Я наконец оторвала завороженный взгляд от кисточки и отлично прорисованного, почти трехмерного мозга.
— То есть?
— Ну, смотри. Это мои личные наблюдения. Первый тип людей любит жаловаться. Как только они находят свободные уши, начинается целый концерт. Они расскажут даже то, о чем их не спрашивают, — Кирилл бросил кисть в воду и принялся вырисовывать простым карандашом что-то мелкое в углу ватмана. — Второй тип — те, кто очень хочет, чтоб их пожалели, выслушали, помогли, но за помощью они не обращаются, потому что то ли стесняются, то ли не хотят признаваться самим себе, что у них есть проблема… В общем, с ними тяжело.
— Со мной так было…
В его беглом взгляде мелькнула нежность.
— Да, пожалуй. Ну, дальше. Есть и третий тип. К нему часто относятся девочки с жестким, «мужским» характером, спортсмены и военные. Это те люди, которые считают жалость к себе унижением или даже оскорблением чести. Они отрицают наличие любой, даже самой очевидной проблемы в своей жизни — это делает их «ненормальными». Они хотят быть либо лучше всех, либо, по крайней мере, не хуже других, — пожал плечами Кирилл. — Обычно такое случается с детьми, которых воспитывают по системе «Покажи, за что тебя любить, докажи, что ты что-то можешь, — получишь конфетку».
Я смотрела на него во все глаза, но пока не понимала, чем мое кошмарное выступление может помочь Саше.
— Так вот, — продолжал он. — Ты смачно наступила ему на мозоль. И теперь, вполне возможно, он бросится тебе доказывать, что ты ошибаешься. У него все в порядке. Никаких дефектов. Никаких проблем. И вообще — он самый общительный мальчик на свете. Не удивлюсь, если он даже решится подкатить к твоей Светке первым, — Кирилл улыбнулся и отложил карандаш. — Все, плакатец готов. Вставьте сюда вашу прекрасную фотографию, и праздник обеспечен.
Глава 5
Саша дулся. Он больше ни разу даже не взглянул на меня. И Кирилл был абсолютно прав — по прошествии некоторого времени со дня нашего последнего разговора, парень начал проявлять просто невиданную активность. Так, он, облачившись в спортивную синюю куртку с эмблемой университета (прямо как в зарубежных школьных сериалах!), перед всей группой объявил, что в воскресенье будут соревнования, в которых участвует университетская сборная по волейболу и он, соответственно, тоже. Потом он самоотверженно спас одногруппников, впервые вызвавшись отвечать на семинаре, говорил долго и громко, будто боялся, что его не услышат. Затем он первым подошел к девчонкам (первым! К девчонкам!), спорившим по поводу задания, и помог им разобраться. Все это я наблюдала краем глаза, будто бы не обращая внимания вовсе. Светка только томно вздыхала и, похоже, тоже обиделась на меня. А Саша иногда садился на заднюю парту во время общей лекции для потока, и целую пару смотрел на нее, не сводя глаз.
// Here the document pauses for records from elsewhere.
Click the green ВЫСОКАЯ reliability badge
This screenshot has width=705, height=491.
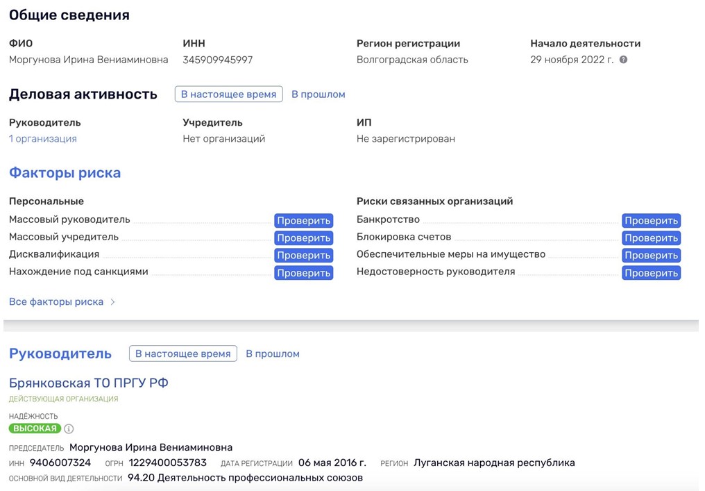pyautogui.click(x=35, y=428)
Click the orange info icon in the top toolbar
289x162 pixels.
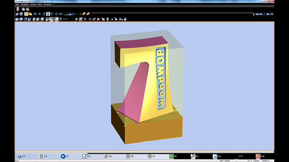pyautogui.click(x=27, y=9)
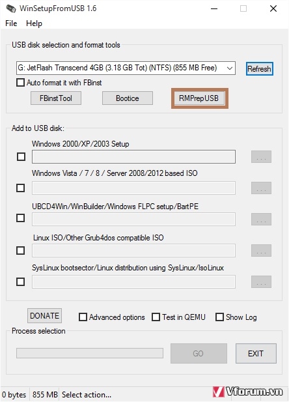Enable Test in QEMU
Viewport: 289px width, 402px height.
coord(156,317)

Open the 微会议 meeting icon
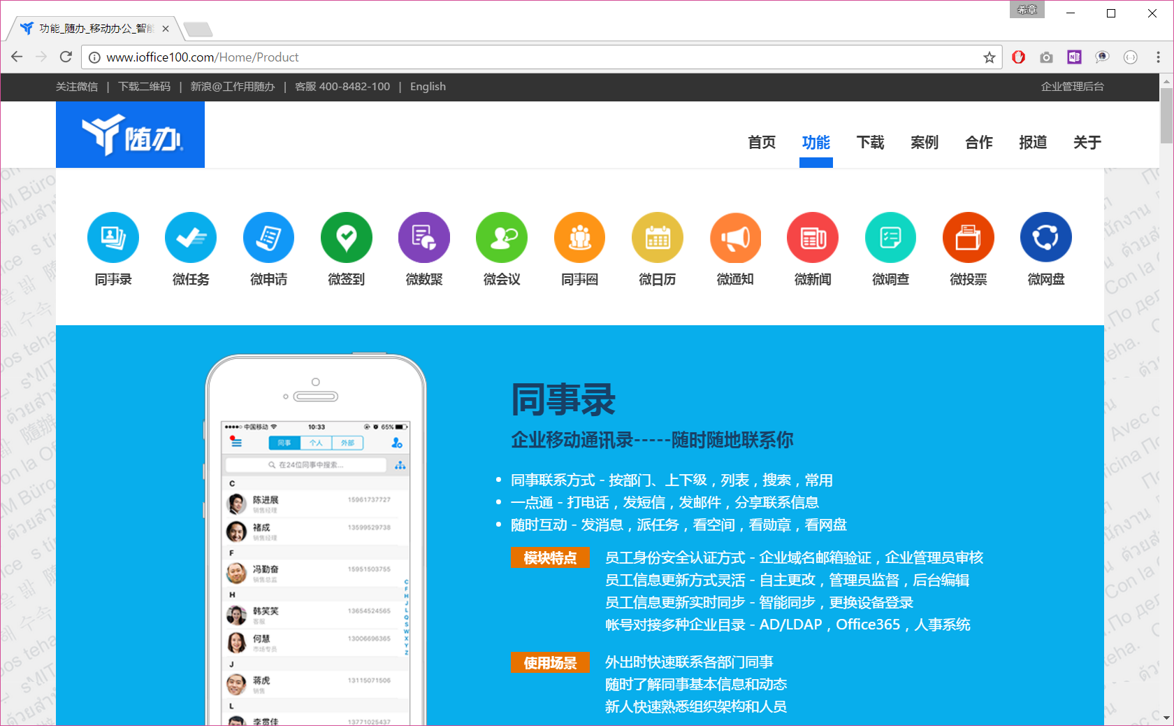[502, 238]

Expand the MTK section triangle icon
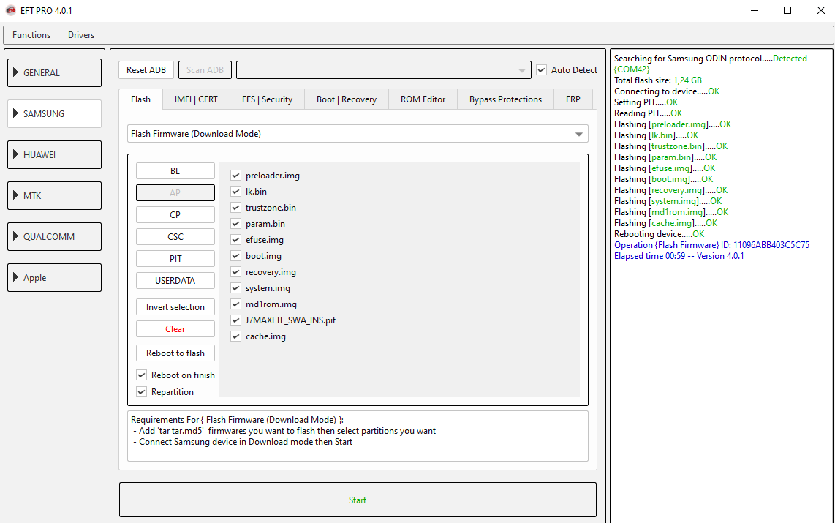[x=15, y=195]
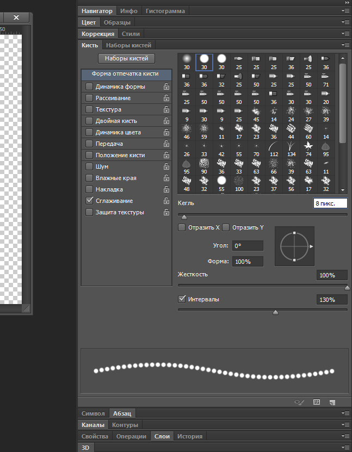
Task: Expand the 3D panel menu
Action: point(345,447)
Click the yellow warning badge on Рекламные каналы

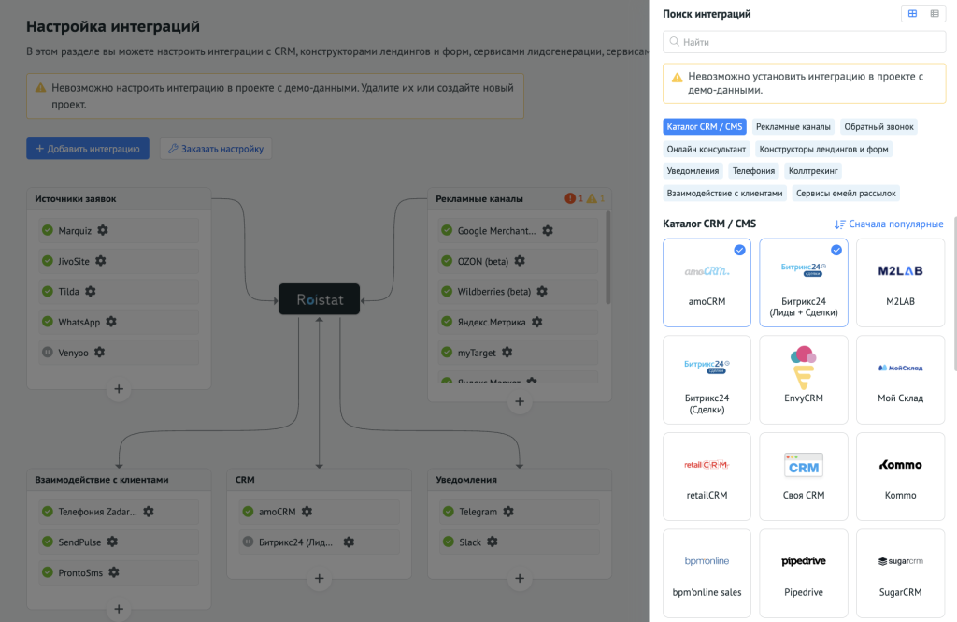(x=592, y=198)
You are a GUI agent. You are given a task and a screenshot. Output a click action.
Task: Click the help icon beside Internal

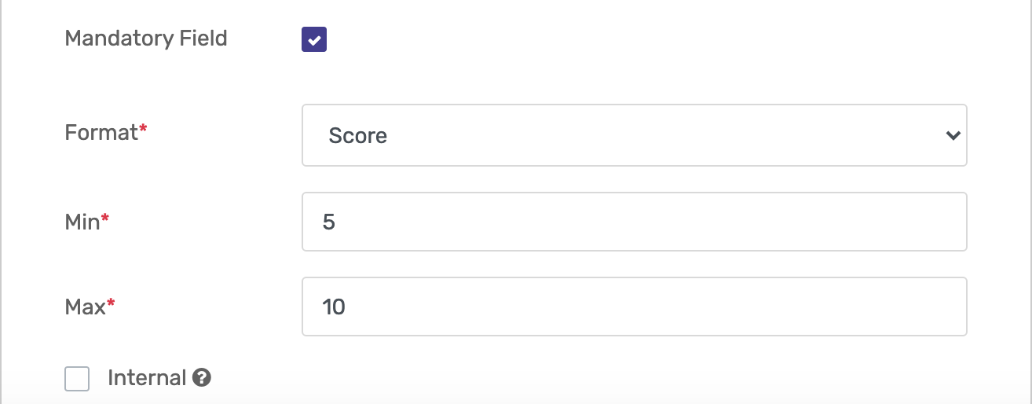click(x=202, y=378)
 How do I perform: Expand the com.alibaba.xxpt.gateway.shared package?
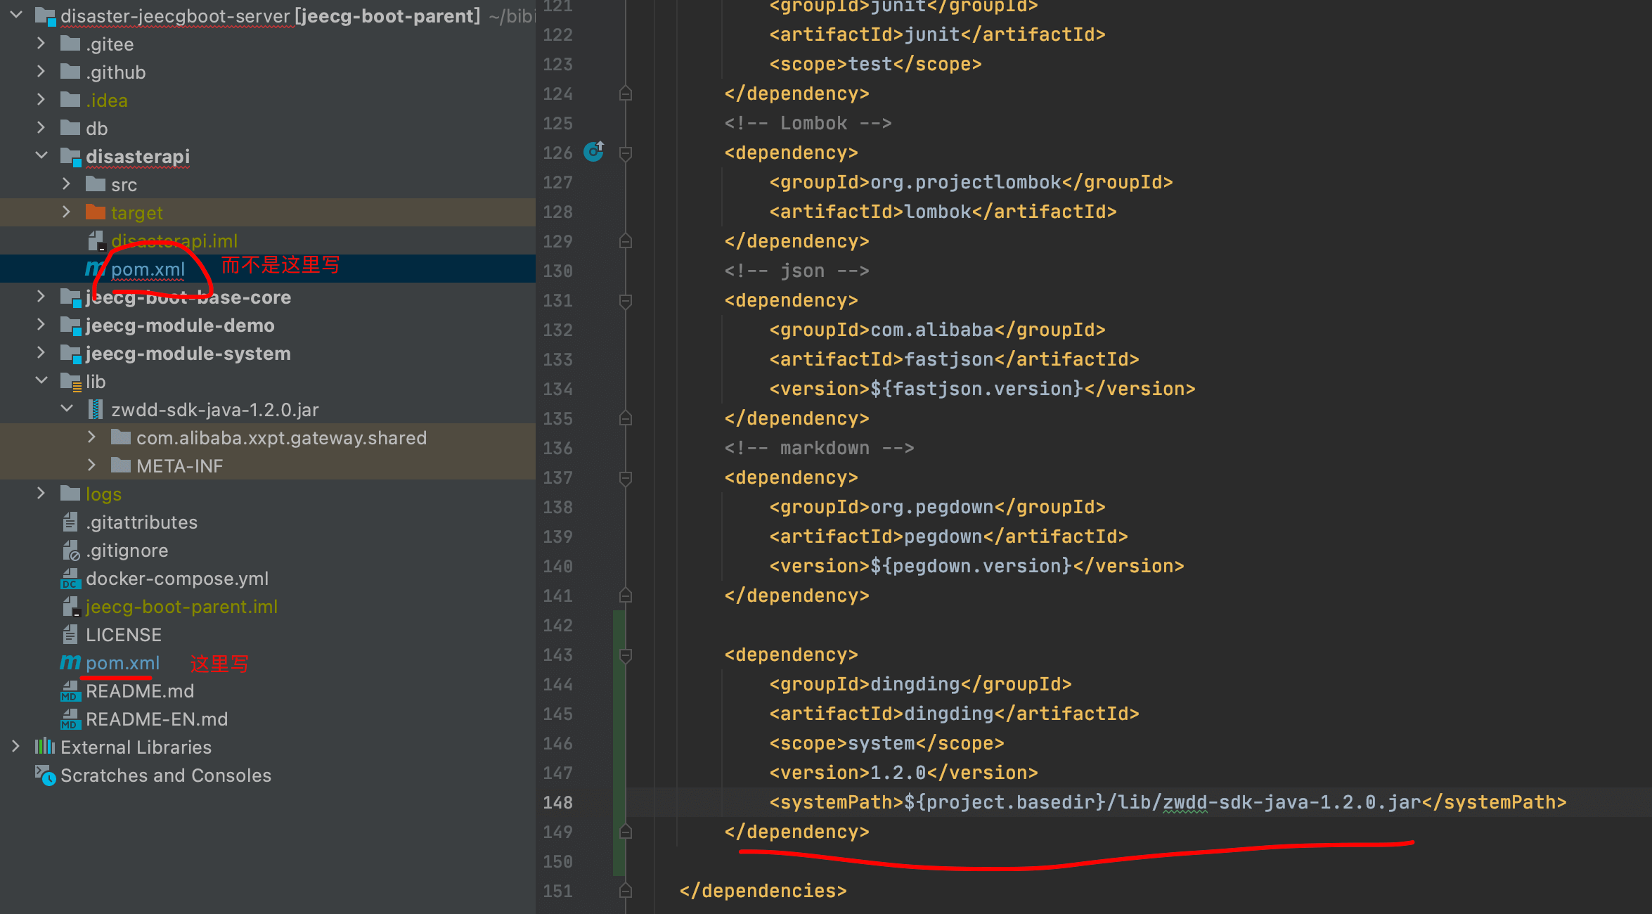coord(91,437)
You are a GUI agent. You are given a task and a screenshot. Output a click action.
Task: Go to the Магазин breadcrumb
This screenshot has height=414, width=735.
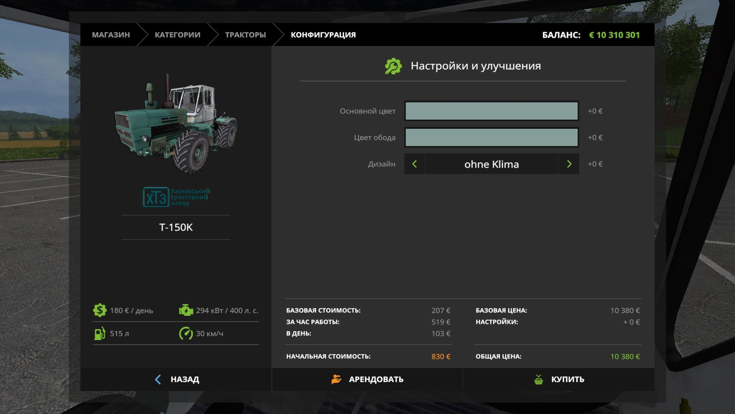point(111,35)
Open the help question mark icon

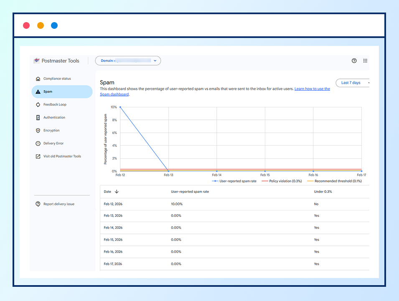point(354,61)
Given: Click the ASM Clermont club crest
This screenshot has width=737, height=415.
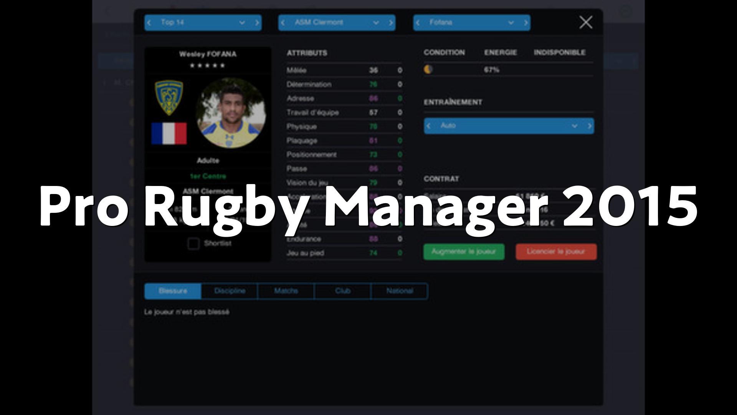Looking at the screenshot, I should coord(169,98).
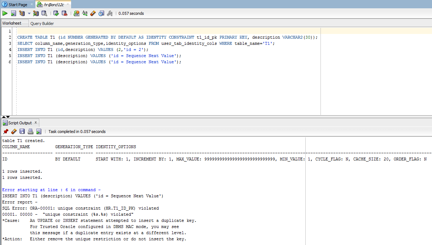Viewport: 432px width, 245px height.
Task: Open the Unshared SQL Worksheet icon
Action: point(77,13)
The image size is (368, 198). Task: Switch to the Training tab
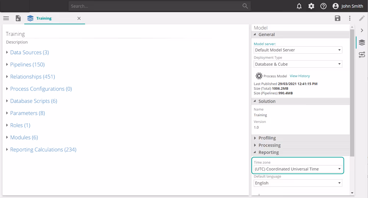[x=44, y=18]
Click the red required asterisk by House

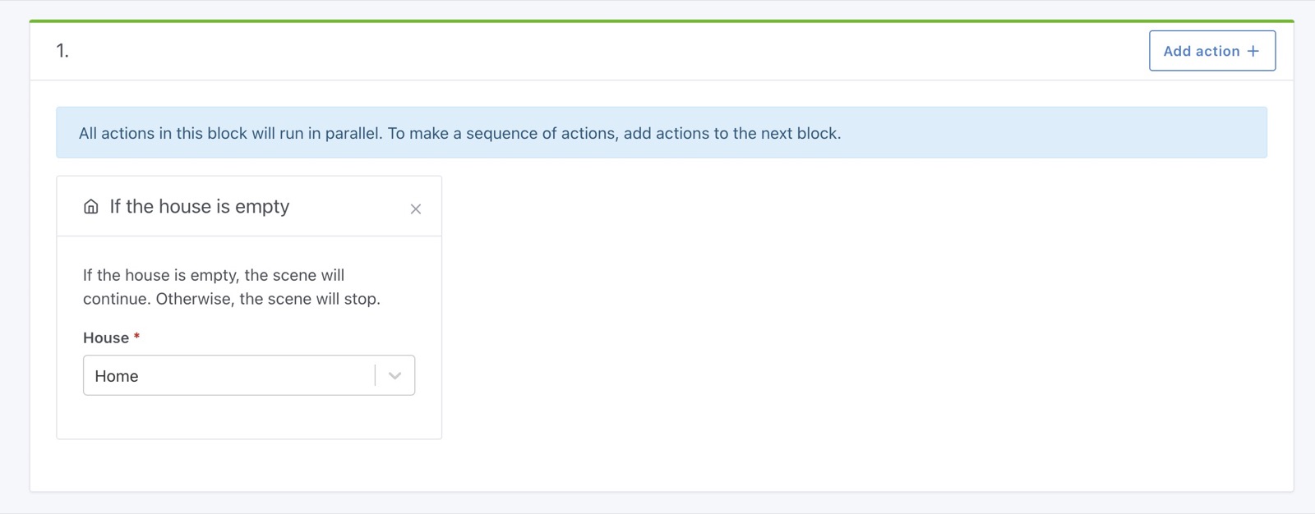[x=136, y=337]
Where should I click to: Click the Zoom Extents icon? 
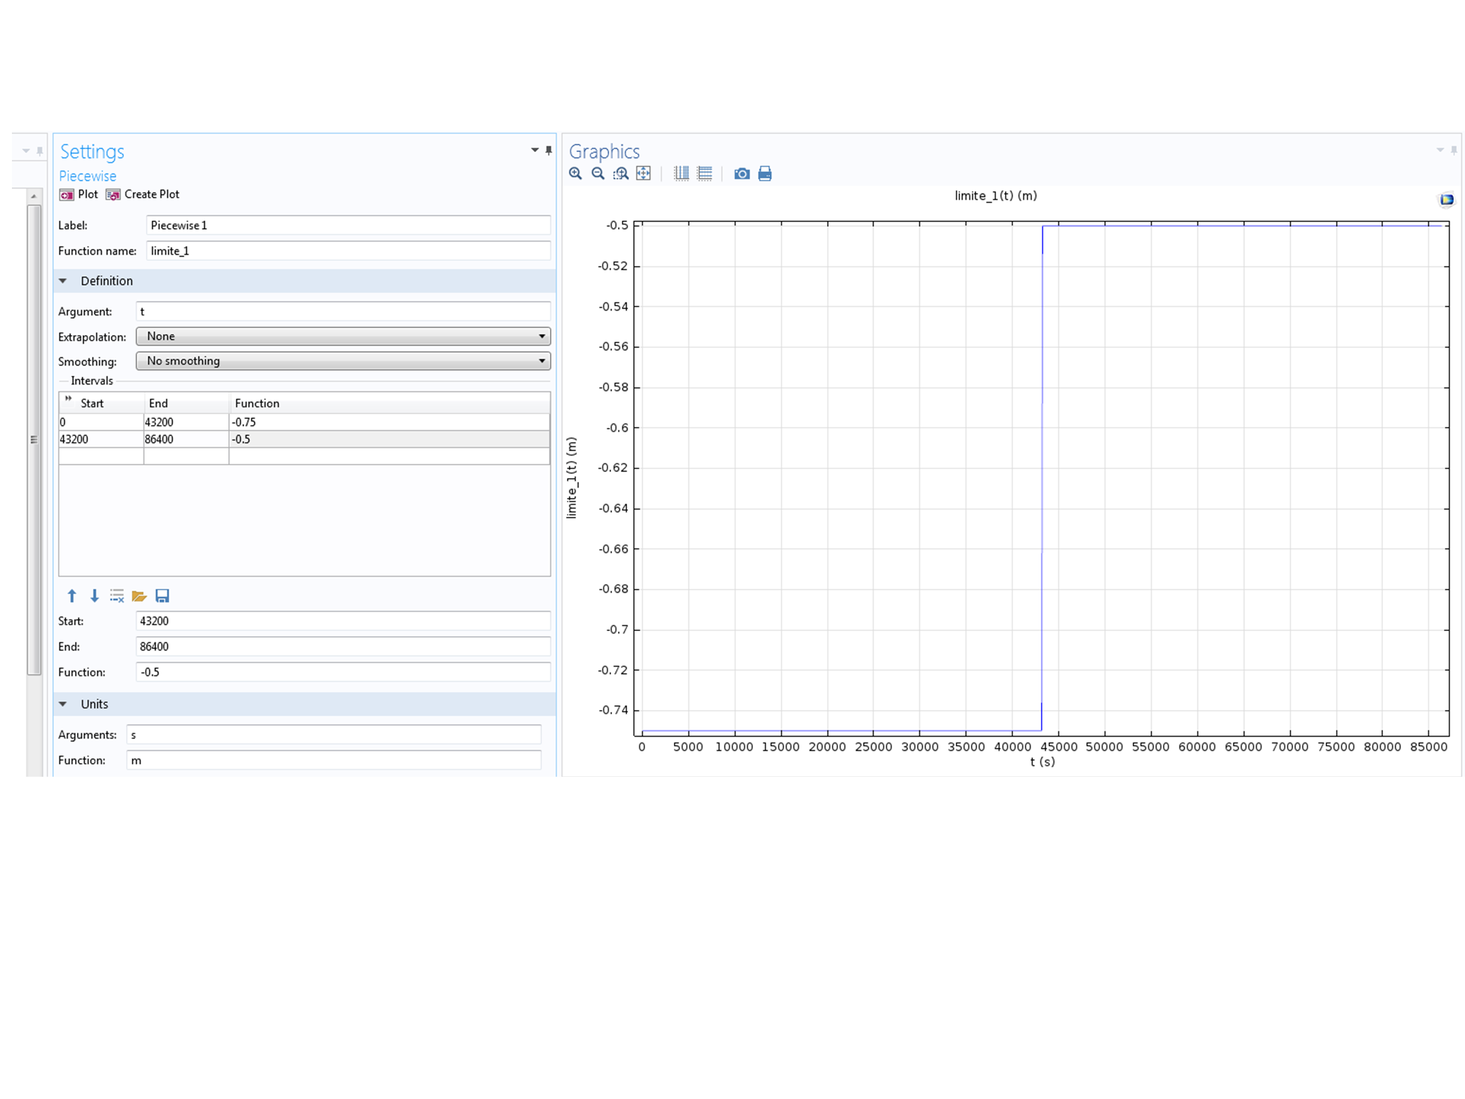643,174
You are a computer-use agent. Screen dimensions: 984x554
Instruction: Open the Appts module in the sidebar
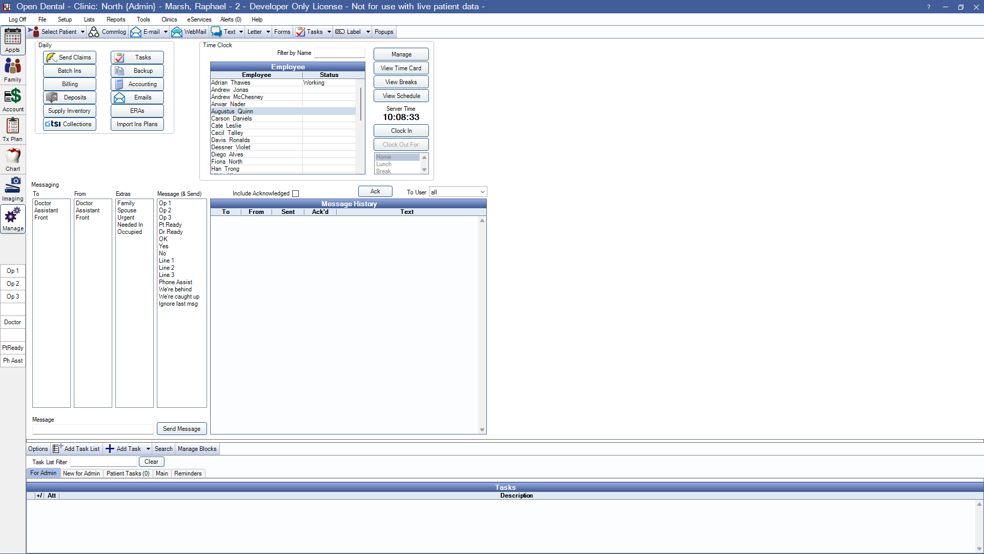(x=13, y=40)
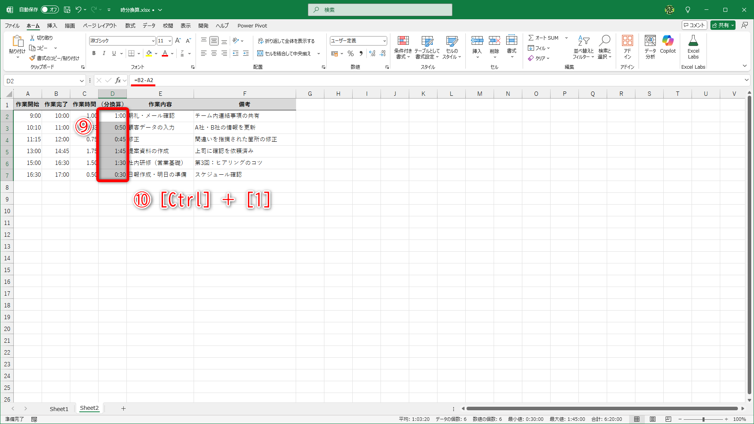Click the 書式のコピー/貼り付け format painter
The width and height of the screenshot is (754, 424).
pyautogui.click(x=55, y=58)
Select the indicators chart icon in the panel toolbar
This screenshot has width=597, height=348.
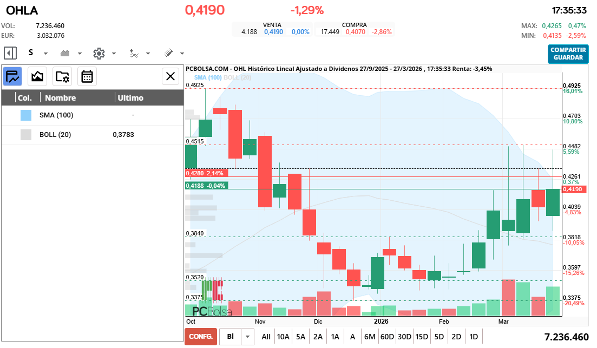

Время стало странно тянуться. Мне пришлось поднажать, чтобы до сессии успешно наверстать прогулянное в сентябре — даже позабыла о загадочном убийстве рок-звезды Валеры и об Ольге, все еще сидящей в СИЗО. И вот теперь я училась, Стас мотался по делам своего агентства, а Алиса, по-видимому, ужасно скучала.
После того разговора, когда она вдруг призналась, что вряд ли доживет до старости, я стала замечать в ней некоторые странные перемены. Казалось, иногда на нее нападала необъяснимая тоска и тревога, и она подходила к окну или, если мы сидели на улице, поднималась с лавки и, вытянувшись, с беспокойством вглядывалась куда-то вдаль, часто моргая. В такие моменты ее красивое лицо становилось совершенно бескровным, уголки рта опускались, и я могла бы поспорить, что человек, которого я видела в ту секунду, испытывал настоящее страдание. Мне было неловко спрашивать, не больна ли она. Еще хуже — пытаться ее жалеть. Не знаю, к какому типу людей по классификации Кирилла относилась Алиса, но она явно не выносила лишних сантиментов — лишь пару раз, ловя мой сочувственный взгляд, просто молча качала головой.